== Records shown ==
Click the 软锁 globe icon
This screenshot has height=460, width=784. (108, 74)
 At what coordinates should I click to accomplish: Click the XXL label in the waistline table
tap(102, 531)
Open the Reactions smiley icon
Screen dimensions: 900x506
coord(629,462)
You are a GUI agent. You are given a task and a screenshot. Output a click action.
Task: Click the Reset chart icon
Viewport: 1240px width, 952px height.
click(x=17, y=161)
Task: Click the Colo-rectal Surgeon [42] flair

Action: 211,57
===
== Records shown ==
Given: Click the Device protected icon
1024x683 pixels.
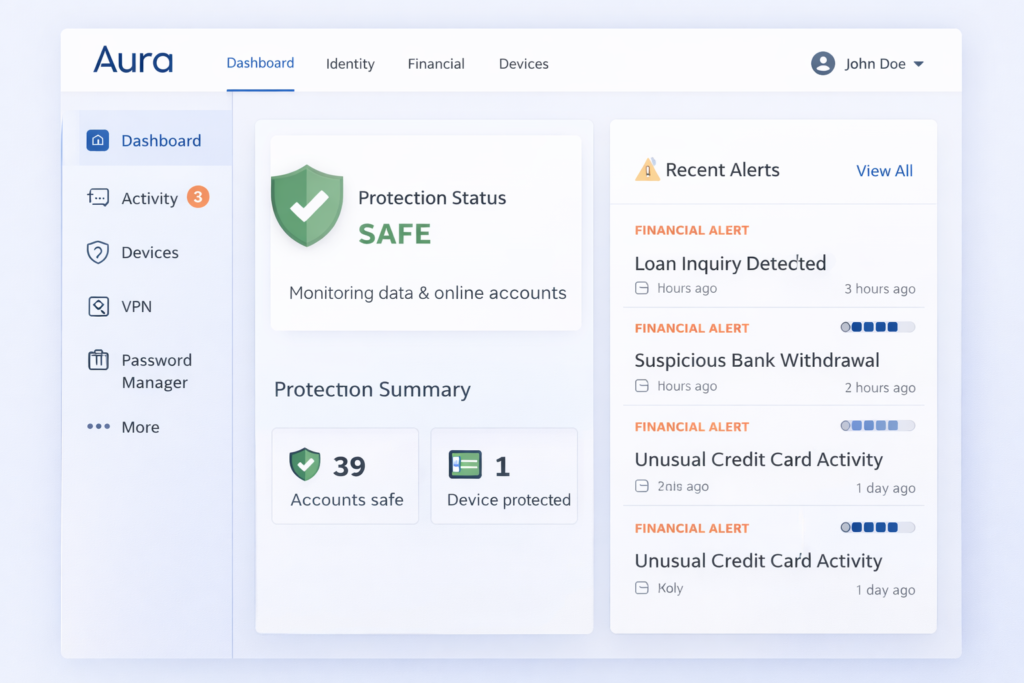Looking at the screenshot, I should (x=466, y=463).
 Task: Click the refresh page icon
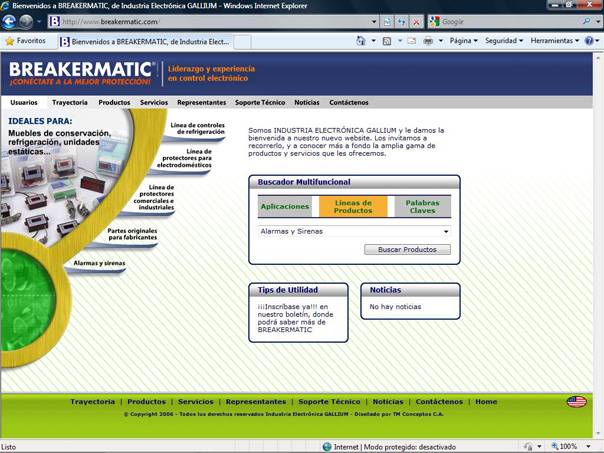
===
▶ Exercise details: Write out everything in the material from the line containing "Click the 软锁 globe icon" down to the line containing "Action: 211,57", both of those lines included, and nothing else.

▶ Final result:
Click the 软锁 globe icon
This screenshot has height=460, width=784. (108, 74)
 At what coordinates should I click to accomplish: Click the XXL label in the waistline table
tap(102, 531)
Open the Reactions smiley icon
Screen dimensions: 900x506
coord(629,462)
You are a GUI agent. You are given a task and a screenshot. Output a click action.
Task: Click the Reset chart icon
Viewport: 1240px width, 952px height.
click(x=17, y=161)
Task: Click the Colo-rectal Surgeon [42] flair

Action: 211,57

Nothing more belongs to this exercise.